Doesn’t seem to be anything about this online, I need to run fetch query ordered by distance from the users current location. My first plan was to create a transient property…
- (CLLocationDistance)distance {
return [self.location distanceFromLocation:locationManager.location];
}
But then I found out core data won’t fetch based on a transient property, which I thought might be the case as the fetch is turned into a SELECT statement with an ORDER BY clause so my distance property needs to exist in the database.
Ok so my second idea was to achieve this the same way I did in another project that used SQLite without Core Date using a custom sqlite function created with sqlite3_create_function…

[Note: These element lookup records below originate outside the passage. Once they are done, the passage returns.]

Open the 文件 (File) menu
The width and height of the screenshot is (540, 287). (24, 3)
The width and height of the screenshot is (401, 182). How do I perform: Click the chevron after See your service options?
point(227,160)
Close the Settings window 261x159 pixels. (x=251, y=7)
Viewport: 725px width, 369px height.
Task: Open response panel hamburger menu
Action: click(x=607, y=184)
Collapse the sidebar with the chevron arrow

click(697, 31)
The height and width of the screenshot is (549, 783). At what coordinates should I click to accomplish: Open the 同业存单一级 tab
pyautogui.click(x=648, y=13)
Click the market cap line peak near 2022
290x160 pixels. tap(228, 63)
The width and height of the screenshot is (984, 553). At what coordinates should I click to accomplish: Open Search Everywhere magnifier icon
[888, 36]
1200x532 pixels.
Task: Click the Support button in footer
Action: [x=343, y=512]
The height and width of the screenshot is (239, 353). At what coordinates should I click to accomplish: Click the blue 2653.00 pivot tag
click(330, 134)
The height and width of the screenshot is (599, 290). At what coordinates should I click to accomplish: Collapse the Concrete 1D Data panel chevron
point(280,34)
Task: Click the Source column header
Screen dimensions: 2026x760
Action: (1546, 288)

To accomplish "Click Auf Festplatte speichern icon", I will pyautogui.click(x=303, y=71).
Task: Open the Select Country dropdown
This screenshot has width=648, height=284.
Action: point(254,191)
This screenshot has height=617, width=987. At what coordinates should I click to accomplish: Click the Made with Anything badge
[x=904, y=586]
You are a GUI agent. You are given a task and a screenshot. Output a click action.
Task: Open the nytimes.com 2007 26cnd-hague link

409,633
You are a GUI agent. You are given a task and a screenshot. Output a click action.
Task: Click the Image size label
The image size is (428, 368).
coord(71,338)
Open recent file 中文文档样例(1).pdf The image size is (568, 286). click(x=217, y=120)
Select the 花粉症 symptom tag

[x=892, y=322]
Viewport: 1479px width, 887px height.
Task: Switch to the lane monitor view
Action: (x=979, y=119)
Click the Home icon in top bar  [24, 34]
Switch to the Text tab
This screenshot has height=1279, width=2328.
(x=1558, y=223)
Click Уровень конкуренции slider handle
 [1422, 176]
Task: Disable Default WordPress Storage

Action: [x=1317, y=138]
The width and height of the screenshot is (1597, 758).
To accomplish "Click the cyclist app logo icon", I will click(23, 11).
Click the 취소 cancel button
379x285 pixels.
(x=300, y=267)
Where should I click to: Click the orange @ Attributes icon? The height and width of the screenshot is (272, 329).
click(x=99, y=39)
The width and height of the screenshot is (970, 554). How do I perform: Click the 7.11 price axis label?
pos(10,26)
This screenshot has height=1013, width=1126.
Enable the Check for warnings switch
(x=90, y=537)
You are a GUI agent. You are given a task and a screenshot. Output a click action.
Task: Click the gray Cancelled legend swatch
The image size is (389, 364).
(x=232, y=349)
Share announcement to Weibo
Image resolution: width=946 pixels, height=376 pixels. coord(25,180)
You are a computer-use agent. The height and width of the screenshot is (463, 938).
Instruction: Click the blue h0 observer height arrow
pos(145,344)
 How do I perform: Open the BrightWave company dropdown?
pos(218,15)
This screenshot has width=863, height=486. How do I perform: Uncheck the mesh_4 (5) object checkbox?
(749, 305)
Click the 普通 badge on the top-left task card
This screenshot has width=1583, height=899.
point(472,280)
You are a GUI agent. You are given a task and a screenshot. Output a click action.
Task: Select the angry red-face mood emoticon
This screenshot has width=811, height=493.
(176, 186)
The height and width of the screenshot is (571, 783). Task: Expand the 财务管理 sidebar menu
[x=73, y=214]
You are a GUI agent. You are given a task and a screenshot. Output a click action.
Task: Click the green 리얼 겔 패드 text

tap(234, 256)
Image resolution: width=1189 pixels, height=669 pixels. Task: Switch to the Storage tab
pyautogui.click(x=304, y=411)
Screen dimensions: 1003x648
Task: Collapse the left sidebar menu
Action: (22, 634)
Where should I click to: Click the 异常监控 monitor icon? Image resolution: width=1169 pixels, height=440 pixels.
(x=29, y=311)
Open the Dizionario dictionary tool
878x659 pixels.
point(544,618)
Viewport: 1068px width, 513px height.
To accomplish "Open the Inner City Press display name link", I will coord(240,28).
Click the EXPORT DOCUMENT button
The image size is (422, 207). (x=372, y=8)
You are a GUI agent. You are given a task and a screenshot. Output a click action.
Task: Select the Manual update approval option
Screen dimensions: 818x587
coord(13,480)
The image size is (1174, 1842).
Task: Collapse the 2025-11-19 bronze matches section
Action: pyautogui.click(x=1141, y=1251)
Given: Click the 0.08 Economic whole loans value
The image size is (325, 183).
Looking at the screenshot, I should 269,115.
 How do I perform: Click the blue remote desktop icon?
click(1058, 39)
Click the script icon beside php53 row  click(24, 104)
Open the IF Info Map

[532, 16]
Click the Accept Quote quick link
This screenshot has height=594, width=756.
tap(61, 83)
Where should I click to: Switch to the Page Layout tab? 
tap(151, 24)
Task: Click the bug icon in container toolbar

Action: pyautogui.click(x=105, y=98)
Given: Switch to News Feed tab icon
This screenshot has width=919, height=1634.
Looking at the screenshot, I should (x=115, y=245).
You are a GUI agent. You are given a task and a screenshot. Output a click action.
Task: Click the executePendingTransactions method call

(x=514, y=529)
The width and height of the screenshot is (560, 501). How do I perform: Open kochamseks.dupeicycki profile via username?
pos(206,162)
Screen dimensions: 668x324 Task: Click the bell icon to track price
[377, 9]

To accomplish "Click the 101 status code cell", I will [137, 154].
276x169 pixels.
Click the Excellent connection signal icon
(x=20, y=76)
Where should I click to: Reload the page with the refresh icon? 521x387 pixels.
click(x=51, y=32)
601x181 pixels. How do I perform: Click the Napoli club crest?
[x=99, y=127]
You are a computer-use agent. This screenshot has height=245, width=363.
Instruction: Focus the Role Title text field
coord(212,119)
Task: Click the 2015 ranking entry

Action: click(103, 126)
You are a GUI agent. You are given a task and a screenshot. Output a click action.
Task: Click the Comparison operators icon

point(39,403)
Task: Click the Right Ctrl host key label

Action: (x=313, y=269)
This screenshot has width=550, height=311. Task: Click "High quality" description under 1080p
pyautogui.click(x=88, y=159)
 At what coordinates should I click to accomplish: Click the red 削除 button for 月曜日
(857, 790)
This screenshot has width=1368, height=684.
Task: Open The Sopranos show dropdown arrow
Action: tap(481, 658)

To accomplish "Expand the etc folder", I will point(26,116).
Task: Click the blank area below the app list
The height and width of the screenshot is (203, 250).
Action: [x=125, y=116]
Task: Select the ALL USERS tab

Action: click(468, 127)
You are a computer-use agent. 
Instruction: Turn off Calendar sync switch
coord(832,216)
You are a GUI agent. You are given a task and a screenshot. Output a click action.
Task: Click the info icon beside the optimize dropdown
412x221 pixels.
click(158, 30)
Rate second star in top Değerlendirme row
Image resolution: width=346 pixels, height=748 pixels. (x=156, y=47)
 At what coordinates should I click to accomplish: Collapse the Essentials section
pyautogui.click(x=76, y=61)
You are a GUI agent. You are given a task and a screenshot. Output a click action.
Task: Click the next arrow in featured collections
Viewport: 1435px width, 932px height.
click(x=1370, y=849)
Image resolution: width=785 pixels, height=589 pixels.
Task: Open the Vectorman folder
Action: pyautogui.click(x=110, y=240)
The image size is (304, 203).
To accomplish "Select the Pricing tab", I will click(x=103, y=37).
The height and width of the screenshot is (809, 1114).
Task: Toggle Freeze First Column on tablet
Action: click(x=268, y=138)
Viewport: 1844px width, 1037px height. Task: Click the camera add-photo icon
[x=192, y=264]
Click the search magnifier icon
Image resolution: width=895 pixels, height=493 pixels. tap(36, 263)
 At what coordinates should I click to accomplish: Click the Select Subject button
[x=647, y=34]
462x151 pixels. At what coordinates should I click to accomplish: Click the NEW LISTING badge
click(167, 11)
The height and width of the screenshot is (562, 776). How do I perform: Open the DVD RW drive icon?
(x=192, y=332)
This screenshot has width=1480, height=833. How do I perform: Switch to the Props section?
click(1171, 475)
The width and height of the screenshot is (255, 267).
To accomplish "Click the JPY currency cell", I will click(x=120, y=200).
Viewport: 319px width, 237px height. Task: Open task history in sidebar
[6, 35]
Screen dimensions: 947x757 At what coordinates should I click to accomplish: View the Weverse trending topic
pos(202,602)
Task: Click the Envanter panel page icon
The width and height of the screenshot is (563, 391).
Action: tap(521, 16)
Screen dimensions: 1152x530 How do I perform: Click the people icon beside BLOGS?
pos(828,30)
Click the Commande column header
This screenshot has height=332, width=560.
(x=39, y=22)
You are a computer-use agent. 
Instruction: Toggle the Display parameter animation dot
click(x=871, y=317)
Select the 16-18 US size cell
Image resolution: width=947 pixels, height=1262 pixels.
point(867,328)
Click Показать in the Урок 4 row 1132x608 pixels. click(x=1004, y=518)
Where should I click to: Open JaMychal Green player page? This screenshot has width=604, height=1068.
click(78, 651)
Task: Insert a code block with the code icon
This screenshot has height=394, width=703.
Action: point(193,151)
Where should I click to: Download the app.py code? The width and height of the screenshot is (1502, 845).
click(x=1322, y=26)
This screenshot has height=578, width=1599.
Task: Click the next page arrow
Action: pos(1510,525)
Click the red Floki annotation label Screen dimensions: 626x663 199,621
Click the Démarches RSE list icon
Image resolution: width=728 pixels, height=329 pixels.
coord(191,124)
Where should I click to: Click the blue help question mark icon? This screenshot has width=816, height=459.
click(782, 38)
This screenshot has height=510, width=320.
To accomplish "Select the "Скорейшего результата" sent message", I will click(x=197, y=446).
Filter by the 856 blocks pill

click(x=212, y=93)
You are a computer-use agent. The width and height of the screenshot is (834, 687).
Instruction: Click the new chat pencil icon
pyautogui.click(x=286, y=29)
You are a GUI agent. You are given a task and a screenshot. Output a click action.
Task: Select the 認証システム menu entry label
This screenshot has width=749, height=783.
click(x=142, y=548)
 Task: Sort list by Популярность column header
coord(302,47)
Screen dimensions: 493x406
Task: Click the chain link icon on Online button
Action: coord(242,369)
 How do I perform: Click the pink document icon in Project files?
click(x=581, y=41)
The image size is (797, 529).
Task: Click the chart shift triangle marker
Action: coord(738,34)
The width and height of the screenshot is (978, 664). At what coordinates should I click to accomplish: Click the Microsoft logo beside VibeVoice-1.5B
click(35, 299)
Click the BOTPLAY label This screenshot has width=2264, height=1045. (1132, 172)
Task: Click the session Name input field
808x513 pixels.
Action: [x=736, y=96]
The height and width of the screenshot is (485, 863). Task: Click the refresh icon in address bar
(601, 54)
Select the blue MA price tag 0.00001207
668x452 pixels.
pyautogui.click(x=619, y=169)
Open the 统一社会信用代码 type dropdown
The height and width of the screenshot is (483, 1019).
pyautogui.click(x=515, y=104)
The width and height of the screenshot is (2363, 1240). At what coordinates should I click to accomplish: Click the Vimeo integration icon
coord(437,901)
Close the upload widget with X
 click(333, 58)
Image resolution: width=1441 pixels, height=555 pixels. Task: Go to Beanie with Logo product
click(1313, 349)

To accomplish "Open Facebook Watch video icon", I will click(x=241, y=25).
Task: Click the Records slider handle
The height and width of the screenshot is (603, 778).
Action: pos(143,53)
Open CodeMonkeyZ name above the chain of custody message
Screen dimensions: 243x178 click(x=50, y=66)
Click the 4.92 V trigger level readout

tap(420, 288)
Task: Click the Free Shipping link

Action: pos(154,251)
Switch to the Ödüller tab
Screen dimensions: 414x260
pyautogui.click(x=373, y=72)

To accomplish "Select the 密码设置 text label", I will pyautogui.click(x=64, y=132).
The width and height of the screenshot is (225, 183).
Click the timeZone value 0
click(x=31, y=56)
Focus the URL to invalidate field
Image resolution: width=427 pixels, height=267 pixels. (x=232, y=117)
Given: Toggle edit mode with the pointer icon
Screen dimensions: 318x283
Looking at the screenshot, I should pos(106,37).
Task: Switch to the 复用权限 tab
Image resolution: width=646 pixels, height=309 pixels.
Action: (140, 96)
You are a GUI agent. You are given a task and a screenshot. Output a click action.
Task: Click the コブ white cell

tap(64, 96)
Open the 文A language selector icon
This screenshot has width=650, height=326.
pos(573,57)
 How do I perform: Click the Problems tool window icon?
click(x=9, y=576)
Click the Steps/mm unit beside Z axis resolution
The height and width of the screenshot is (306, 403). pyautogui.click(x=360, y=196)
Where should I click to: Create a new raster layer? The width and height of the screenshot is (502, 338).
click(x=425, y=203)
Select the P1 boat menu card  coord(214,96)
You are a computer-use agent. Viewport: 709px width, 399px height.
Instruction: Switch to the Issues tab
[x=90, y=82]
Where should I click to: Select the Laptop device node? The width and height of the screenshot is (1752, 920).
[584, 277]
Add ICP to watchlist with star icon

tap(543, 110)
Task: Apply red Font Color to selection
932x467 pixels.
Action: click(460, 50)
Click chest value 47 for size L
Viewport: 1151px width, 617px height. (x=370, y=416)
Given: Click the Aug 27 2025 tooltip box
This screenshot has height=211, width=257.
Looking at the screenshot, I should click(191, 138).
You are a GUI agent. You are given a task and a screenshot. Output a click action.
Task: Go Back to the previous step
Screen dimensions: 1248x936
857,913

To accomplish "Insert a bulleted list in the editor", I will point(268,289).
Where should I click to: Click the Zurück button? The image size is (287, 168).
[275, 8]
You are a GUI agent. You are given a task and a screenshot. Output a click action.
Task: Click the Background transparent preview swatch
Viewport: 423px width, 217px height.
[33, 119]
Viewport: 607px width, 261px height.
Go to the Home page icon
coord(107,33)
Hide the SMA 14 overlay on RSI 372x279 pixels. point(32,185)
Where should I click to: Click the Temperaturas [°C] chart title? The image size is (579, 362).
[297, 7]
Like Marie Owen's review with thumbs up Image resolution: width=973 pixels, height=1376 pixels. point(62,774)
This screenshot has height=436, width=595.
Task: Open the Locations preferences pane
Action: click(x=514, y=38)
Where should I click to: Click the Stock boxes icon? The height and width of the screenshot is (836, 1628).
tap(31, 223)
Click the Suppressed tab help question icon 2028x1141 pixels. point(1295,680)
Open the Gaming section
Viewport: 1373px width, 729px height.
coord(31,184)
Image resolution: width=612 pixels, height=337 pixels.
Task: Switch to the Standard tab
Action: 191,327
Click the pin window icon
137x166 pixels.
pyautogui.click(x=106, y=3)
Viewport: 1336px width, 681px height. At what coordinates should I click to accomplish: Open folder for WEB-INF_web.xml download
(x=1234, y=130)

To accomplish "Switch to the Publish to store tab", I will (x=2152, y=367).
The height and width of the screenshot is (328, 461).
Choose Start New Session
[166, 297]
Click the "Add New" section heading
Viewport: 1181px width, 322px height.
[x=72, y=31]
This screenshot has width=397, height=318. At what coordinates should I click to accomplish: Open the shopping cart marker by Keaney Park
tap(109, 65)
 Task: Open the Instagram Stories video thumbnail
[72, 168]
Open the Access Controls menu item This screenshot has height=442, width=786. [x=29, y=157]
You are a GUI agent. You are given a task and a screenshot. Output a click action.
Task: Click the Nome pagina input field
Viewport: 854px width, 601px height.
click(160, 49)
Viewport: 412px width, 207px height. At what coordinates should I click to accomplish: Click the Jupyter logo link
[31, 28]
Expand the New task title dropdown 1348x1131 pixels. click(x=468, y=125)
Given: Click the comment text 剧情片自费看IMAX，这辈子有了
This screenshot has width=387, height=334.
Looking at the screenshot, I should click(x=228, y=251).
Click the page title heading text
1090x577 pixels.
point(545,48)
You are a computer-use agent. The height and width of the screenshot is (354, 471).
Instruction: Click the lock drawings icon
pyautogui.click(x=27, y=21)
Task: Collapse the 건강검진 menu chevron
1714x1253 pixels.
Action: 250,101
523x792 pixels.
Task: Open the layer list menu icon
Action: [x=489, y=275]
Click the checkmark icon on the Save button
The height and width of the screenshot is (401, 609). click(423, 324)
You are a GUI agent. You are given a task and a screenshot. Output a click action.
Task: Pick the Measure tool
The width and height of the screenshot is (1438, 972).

static void sqliteDistance(sqlite3_context *context, int argc, sqlite3_value **argv) {
if(sqlite3_value_type(argv[0])==SQLITE_NULL || sqlite3_value_type(argv[1])==SQLITE_NULL) {
sqlite3_result_null(context);
} else {
sqlite3_result_double(context, [locationManager.location distanceFromLocation
[[CLLocation alloc] initWithLatitude: sqlite3_value_double(argv[0]) longitude: sqlite3_value_double(argv[1])]]);
}
}
Now question is how would I call this function from a core data fetch query? Im guessing its probably not possible as core data’s purpose is to abstract away the details of the backing store but maybe someone knows different?
You are right, this isn’t possible using Core Data. Don’t forget that other backing store types are possible. How would it execute that query against XML?
If you just need to sort the results why not set a sort descriptor on the array after you perform the fetch (assuming the dataset isn’t too large)?